Том чуть не ошалел от радости и изумления, что попал в такую знаменитую местность, и мне казалось, что история так и лезет у него изо всех пор. Ему просто не верилось, что он стоит на том самом месте, откуда принц вылетел на бронзовом коне. Он сказал, что это было во времена «Тысячи и одной ночи». Кто-то подарил принцу бронзового коня, у которого на лопатке был шпенек, и он мог сесть верхом и летать по воздуху, как птица, и объехать весь мир, и управлять конем, поворачивая шпенек, и летать высоко или низко, и спускаться на землю везде, где захочет.

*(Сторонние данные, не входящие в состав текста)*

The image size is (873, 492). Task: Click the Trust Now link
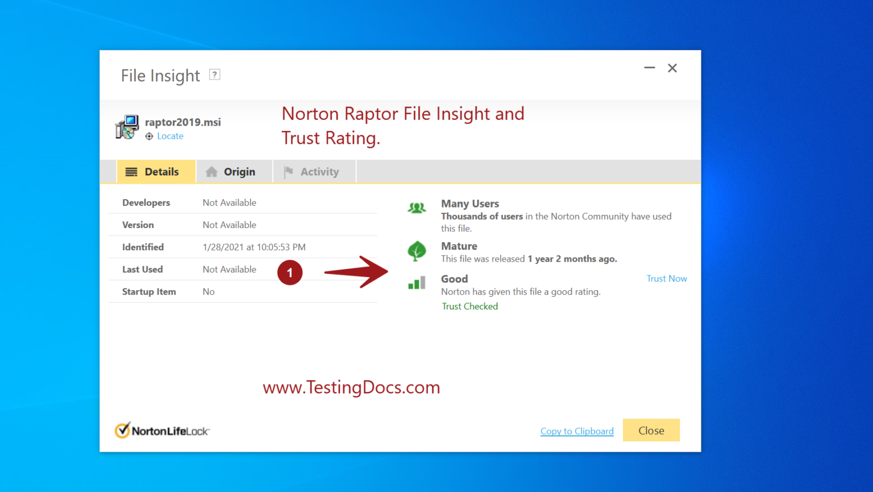tap(667, 278)
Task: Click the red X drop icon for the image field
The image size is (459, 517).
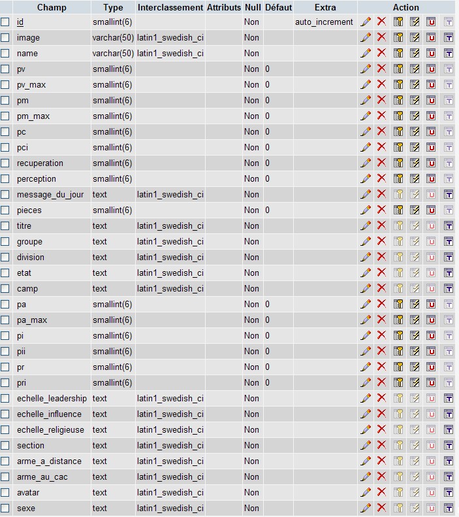Action: click(x=382, y=37)
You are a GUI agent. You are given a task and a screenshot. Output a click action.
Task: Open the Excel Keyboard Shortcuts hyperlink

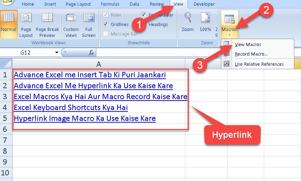tap(71, 108)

Когда он все это рассказал, наступило неловкое молчание — знаете, какое бывает, когда человек окончательно заврался, и вам его жалко, и вы стараетесь как-нибудь переменить тему, чтобы помочь ему выбраться из затруднительного положения, но не знаете как; а покуда вы раскидывали мозгами: что же делать? — это молчание уже наступило и разлилось кругом, и теперь уже деваться некуда. Я смутился, и Джим тоже смутился, и мы оба ни слова вымолвить не могли. Том с минуту сверлил меня сердитым взглядом, а после сказал:
— Ну, говори же, что ты об этом думаешь?
— Том Сойер, ты и сам этому не веришь, — отвечаю я.

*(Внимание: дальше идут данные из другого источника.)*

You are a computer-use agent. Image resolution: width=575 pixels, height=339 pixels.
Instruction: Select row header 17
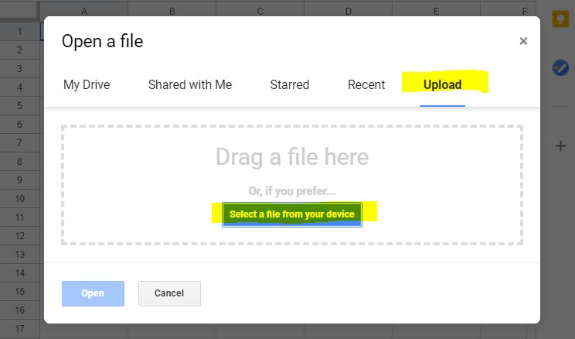tap(20, 329)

— Почему же мне не верить? Что мне может помешать?
— А то тебе мешает, что таких вещей быть не может, вот что.
— Почему не может?
— Ты мне сперва скажи, почему может?
— По-моему, этот шар ясно показывает, что такие вещи бывают.
— Почему?
— Почему? Я еще ни разу такого дурака не видывал. Неужели ты не понимаешь, что наш шар и бронзовый конь — это одно и то же, только под разными названиями?

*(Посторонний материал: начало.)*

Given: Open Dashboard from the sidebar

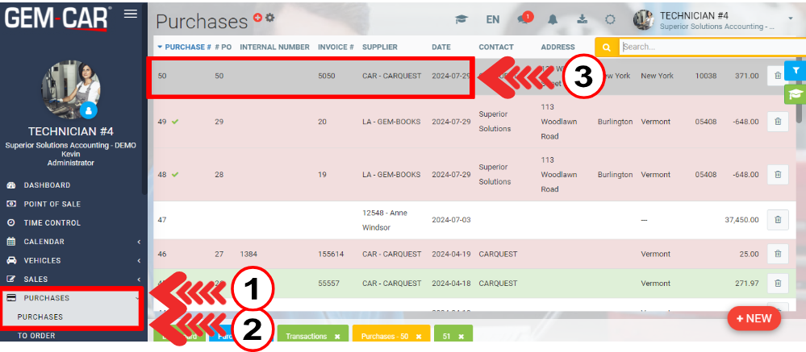Looking at the screenshot, I should point(47,185).
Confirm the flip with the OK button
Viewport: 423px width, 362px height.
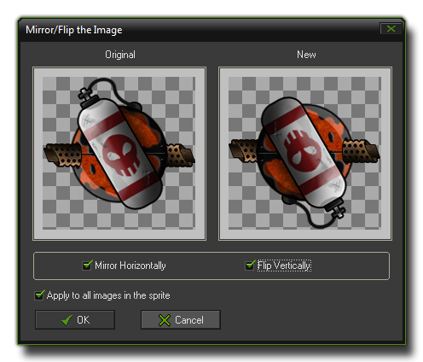coord(75,320)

— Ничего подобного. Шар — это шар, а конь — это конь. Большая разница. Скоро ты скажешь, что дом и корова — одно и то же.
— Клянусь богом, Гек его снова поймал! Теперь ему ни за что не выкрутиться!
— Заткнись, Джим! Ты сам не понимаешь, что болтаешь. И Гек тоже. Послушай, Гек, сейчас я тебе все растолкую, чтобы ты понял. Тут дело не в форме, а в принципе, а принцип у обоих один. Понимаешь?
Я пораскинул мозгами и сказал:
— Нет, Том, ни к чему это все. Принципы принципами, да только остается один большой факт, а именно: то, что может сделать шар, вовсе не доказывает, что это же самое может сделать конь.
— Да ну тебя, Гек! Ничего ты не понял. Послушай немножко, это же совершенно ясно. Летим мы по воздуху или нет?